On December 9th, 2010, U.S. Federal Chief Information Officer Vivek Kundra told his government peers that they would never work the same way again. Nearly two years after President Obama signed a pair of executive orders on his first day in office promising a new era of government transparency and disclosure, Kundra gave a presentation reinforcing a new “Cloud First” policy that sought to harness the increasingly powerful remote processing model to hew down bloat and increase efficiency. It pushed each agency to transition some services to the cloud within the year and authorized an exchange program to borrow Silicon Valley’s best talent.
This motion was one of the first unified, from-the-very-top motions encouraging all federal agencies to begin transitioning some of their services into cloud computing. Not that they were ready to jump on the cloud bandwagon and begin offloading their computation and data storage to commercial vendors: agencies large and small still had to take a long look at their needs to decide how to shift their infrastructure from in-house IT to external providers. Kundra’s vision was more aspirational than immediately instructive; many agencies are still in this process nearly seven years later.
“It was an early signal of the ultimate direction, but it was a little too early for the government to embrace. There was a pretty steep learning curve ahead for the federal government,” said Dr. Rick Holgate, analyst for Gartner and former Chief Information Officer (CIO) for the Bureau of Alcohol, Tobacco and Firearms. “It was aspirational more than watershed because it didn’t necessarily make it easier for [the] federal government to move to the cloud.”
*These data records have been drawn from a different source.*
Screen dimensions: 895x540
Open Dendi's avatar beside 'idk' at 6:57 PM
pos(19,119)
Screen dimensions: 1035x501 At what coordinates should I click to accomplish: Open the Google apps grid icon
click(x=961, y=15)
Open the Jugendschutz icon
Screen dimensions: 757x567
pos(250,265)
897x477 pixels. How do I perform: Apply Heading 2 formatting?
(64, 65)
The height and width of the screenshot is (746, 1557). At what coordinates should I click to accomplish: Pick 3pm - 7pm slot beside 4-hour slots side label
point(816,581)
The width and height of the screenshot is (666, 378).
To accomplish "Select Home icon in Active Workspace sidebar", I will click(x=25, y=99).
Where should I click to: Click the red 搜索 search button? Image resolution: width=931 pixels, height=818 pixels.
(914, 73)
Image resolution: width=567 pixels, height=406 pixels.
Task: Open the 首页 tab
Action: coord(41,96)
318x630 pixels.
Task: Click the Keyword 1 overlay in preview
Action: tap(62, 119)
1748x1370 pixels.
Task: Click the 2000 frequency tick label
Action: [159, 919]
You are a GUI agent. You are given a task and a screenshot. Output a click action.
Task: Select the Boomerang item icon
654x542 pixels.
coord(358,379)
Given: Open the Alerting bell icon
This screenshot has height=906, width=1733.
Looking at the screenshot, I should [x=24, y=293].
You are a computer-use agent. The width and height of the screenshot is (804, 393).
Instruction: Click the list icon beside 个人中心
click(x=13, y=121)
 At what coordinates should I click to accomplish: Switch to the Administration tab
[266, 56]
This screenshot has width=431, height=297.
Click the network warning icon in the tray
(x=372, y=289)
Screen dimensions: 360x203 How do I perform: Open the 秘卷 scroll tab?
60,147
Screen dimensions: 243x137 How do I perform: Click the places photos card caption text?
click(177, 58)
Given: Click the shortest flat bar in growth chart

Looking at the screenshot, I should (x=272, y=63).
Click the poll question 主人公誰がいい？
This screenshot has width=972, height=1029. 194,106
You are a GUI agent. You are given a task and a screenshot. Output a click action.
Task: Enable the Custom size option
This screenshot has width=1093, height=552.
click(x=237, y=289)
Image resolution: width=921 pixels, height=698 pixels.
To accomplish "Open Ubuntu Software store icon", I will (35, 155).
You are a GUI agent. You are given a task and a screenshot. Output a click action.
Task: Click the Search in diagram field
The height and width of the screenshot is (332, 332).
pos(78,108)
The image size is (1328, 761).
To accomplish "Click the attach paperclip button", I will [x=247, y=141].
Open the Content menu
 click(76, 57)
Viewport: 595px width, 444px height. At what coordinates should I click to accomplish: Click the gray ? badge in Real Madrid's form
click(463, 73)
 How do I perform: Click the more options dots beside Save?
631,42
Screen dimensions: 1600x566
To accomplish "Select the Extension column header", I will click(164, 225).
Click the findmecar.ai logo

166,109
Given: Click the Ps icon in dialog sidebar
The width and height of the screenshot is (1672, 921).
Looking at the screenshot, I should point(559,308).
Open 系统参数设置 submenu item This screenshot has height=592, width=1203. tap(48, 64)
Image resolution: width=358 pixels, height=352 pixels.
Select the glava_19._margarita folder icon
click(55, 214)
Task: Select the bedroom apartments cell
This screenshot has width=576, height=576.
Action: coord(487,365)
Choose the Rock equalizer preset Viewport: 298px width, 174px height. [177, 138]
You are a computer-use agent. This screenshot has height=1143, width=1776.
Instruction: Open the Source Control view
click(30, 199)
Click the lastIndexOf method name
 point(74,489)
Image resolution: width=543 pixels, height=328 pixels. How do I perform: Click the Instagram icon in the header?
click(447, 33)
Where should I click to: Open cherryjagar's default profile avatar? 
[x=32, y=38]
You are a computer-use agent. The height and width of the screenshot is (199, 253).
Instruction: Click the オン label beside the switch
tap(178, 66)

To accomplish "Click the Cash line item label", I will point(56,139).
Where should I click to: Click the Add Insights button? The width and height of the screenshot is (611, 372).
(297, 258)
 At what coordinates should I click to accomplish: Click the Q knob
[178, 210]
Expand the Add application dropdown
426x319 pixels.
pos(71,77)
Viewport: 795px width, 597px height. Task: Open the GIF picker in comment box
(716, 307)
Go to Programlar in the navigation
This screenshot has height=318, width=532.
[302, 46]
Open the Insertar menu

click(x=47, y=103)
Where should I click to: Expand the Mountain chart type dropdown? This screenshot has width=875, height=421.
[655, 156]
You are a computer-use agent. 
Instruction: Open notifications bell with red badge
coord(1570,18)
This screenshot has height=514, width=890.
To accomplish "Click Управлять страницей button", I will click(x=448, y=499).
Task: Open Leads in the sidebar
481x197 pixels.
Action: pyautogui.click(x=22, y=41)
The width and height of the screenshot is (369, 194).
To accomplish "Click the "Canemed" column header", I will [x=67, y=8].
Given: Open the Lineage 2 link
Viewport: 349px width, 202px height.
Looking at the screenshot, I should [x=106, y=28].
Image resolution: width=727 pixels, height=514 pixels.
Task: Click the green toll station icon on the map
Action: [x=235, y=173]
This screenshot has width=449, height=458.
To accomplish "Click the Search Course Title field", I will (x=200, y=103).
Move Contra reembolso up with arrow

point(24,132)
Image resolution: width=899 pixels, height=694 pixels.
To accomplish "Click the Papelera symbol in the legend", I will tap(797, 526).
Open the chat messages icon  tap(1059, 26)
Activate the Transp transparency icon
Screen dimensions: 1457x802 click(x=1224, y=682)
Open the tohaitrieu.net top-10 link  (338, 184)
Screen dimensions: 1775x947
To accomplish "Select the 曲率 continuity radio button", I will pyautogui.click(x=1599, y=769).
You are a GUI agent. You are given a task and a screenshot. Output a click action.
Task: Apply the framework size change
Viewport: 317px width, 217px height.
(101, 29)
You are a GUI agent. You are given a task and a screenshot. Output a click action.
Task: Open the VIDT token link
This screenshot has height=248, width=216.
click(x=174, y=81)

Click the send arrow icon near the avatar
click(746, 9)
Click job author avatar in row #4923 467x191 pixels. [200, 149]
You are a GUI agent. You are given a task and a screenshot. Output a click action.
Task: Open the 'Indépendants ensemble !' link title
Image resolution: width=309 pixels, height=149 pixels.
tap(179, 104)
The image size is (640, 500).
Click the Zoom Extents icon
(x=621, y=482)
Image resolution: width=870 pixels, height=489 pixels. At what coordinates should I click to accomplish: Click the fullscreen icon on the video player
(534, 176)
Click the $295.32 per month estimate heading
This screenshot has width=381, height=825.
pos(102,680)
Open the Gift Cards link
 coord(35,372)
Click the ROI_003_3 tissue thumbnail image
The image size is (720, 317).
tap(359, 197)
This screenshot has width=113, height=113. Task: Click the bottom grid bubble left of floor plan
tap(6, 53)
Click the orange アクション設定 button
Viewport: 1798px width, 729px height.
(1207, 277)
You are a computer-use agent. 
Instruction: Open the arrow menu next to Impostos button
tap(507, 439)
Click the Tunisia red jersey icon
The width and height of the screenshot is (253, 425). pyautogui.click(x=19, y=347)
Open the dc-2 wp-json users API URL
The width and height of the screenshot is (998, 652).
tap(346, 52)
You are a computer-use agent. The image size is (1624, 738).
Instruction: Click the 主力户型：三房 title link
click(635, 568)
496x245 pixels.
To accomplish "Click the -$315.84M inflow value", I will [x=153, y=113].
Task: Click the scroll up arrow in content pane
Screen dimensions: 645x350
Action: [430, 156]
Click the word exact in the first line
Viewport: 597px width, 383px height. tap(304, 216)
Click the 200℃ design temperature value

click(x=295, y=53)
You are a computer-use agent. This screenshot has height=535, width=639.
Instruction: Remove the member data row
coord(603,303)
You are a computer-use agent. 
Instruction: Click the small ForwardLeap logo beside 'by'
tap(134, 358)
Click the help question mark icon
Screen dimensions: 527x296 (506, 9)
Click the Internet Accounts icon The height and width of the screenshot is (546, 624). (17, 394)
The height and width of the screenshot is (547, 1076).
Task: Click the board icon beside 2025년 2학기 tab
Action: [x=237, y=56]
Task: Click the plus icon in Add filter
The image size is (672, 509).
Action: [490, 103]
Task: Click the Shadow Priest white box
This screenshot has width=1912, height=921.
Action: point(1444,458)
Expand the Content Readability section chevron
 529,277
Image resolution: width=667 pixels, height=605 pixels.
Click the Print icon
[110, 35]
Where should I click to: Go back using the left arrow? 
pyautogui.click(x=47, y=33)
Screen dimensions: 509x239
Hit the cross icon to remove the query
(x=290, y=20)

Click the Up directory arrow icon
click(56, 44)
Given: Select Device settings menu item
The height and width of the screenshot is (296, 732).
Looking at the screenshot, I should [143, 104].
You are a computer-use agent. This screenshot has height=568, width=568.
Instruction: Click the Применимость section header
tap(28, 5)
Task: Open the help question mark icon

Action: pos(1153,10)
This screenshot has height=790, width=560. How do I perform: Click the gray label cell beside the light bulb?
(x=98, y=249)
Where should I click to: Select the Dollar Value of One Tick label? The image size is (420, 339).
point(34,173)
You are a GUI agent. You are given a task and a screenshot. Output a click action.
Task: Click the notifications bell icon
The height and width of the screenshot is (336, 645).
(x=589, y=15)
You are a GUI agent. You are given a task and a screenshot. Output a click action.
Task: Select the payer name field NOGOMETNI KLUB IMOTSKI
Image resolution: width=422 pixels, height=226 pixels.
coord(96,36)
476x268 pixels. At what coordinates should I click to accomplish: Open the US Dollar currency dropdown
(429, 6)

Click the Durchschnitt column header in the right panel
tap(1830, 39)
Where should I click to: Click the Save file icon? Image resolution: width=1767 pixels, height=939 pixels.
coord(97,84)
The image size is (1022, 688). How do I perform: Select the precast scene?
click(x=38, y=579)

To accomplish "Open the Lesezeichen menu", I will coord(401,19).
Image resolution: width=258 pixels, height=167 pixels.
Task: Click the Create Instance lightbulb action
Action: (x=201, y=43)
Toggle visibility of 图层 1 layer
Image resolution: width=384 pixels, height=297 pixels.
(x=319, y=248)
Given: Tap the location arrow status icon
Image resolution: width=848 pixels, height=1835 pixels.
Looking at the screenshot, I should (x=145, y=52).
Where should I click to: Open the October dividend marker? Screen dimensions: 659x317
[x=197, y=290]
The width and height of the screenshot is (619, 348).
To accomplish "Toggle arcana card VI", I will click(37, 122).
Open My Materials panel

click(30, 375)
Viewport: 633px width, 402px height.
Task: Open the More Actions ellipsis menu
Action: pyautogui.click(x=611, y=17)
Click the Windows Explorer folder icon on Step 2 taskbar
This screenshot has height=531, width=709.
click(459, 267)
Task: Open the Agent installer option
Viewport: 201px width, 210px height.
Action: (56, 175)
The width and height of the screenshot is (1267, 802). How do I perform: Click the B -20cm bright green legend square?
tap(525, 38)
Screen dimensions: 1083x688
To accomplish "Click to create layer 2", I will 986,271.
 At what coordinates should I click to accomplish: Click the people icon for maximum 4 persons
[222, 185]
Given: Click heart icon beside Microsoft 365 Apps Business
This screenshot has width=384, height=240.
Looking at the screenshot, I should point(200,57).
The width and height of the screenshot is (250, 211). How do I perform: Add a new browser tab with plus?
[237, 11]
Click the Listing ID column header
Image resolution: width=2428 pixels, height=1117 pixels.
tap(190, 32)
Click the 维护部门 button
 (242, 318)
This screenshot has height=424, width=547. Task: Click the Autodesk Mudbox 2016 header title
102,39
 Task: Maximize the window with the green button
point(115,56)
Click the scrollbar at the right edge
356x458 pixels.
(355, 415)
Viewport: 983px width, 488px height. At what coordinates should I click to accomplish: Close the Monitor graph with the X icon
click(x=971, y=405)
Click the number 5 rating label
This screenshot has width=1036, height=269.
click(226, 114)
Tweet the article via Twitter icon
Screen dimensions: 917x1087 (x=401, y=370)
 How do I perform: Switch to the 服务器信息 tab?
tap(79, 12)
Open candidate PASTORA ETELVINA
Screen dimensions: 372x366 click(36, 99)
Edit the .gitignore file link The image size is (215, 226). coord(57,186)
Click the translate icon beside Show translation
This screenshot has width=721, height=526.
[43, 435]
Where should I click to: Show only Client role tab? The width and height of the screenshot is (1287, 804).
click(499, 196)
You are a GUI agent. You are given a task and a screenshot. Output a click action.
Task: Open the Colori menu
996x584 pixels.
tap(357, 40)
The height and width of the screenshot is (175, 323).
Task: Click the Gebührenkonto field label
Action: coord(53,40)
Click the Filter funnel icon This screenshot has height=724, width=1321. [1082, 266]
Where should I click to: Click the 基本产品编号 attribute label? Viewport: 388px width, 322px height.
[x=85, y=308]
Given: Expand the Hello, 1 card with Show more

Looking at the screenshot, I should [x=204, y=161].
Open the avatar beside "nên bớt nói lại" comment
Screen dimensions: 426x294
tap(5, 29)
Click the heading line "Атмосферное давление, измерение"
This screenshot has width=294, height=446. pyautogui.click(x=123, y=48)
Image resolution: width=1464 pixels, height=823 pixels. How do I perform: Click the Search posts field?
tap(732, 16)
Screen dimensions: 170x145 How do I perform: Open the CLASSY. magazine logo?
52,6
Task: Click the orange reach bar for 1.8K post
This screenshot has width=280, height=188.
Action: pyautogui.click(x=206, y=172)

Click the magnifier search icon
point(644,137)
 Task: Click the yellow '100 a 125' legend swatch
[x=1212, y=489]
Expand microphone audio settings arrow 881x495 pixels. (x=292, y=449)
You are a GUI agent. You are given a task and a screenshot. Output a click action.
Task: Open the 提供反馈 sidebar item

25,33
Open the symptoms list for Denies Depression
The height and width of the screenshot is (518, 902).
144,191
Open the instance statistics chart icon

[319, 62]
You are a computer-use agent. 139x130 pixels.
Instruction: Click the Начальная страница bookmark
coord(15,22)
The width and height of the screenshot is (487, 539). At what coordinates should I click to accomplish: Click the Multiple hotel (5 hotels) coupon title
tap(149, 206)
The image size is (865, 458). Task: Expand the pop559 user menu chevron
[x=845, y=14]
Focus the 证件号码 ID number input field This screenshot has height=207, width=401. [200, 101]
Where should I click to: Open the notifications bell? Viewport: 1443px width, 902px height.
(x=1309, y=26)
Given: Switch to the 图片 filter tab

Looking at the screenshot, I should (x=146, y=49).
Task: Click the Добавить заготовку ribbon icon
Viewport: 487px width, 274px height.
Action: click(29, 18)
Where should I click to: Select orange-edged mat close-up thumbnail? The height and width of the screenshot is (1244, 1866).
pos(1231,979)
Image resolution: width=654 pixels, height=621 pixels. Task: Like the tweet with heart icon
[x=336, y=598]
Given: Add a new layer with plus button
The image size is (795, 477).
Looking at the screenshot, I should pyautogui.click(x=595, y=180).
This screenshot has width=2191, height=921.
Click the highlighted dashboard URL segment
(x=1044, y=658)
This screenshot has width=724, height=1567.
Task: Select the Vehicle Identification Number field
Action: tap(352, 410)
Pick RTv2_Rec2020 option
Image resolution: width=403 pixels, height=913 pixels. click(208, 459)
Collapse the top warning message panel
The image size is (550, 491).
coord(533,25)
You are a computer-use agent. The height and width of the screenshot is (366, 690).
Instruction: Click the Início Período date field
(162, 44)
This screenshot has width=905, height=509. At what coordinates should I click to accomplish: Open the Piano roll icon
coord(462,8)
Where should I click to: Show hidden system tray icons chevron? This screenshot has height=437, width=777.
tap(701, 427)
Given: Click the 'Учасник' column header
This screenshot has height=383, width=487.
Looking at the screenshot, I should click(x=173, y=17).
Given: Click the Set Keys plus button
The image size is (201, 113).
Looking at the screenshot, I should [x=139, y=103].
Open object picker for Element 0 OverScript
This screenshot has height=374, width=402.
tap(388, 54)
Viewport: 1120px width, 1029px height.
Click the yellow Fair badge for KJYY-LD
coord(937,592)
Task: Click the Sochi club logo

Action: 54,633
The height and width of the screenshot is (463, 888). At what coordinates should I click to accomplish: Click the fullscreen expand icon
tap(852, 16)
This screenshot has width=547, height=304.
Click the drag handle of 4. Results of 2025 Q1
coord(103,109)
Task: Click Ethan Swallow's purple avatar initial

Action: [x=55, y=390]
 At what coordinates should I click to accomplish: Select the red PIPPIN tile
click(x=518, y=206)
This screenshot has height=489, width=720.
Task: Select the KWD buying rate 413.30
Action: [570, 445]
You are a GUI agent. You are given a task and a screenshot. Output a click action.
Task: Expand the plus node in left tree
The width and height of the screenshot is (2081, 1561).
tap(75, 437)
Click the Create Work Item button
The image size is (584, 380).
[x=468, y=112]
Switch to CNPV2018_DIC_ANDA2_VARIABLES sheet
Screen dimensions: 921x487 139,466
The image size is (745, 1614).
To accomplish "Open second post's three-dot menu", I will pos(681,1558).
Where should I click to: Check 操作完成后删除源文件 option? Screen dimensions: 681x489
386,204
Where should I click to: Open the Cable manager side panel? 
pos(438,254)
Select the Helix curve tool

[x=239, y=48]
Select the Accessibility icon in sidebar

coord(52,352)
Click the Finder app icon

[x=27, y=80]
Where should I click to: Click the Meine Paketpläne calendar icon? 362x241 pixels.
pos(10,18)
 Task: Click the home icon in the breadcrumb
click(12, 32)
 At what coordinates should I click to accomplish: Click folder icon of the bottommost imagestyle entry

Government agencies had been contracting third party vendors for cloud computing services for years, but which was the first to do so might be lost to time—and semantics. What we know as cloud computing today has changed and evolved over the years, ever since vendors sold the first remote processing services to government agencies.
“The government’s been involved in clouds for eight years, but when you get beyond eight years or so, it becomes a whole taxonomy discussion about what cloud is,” said Shawn P. McCarthy, Research Director at analysis firm IDC.
Cloud computing is still a young field, but its terminology has somewhat solidified. The definition, as finalized in 2011 by the National Institute of Standards and Technology (NIST) after 15 prior versions, is “a model for enabling ubiquitous, convenient, on-demand network access to a shared pool of configurable computing resources (e.g., networks, servers, storage, applications and services) that can be rapidly provisioned and released with minimal management effort or service provider interaction.”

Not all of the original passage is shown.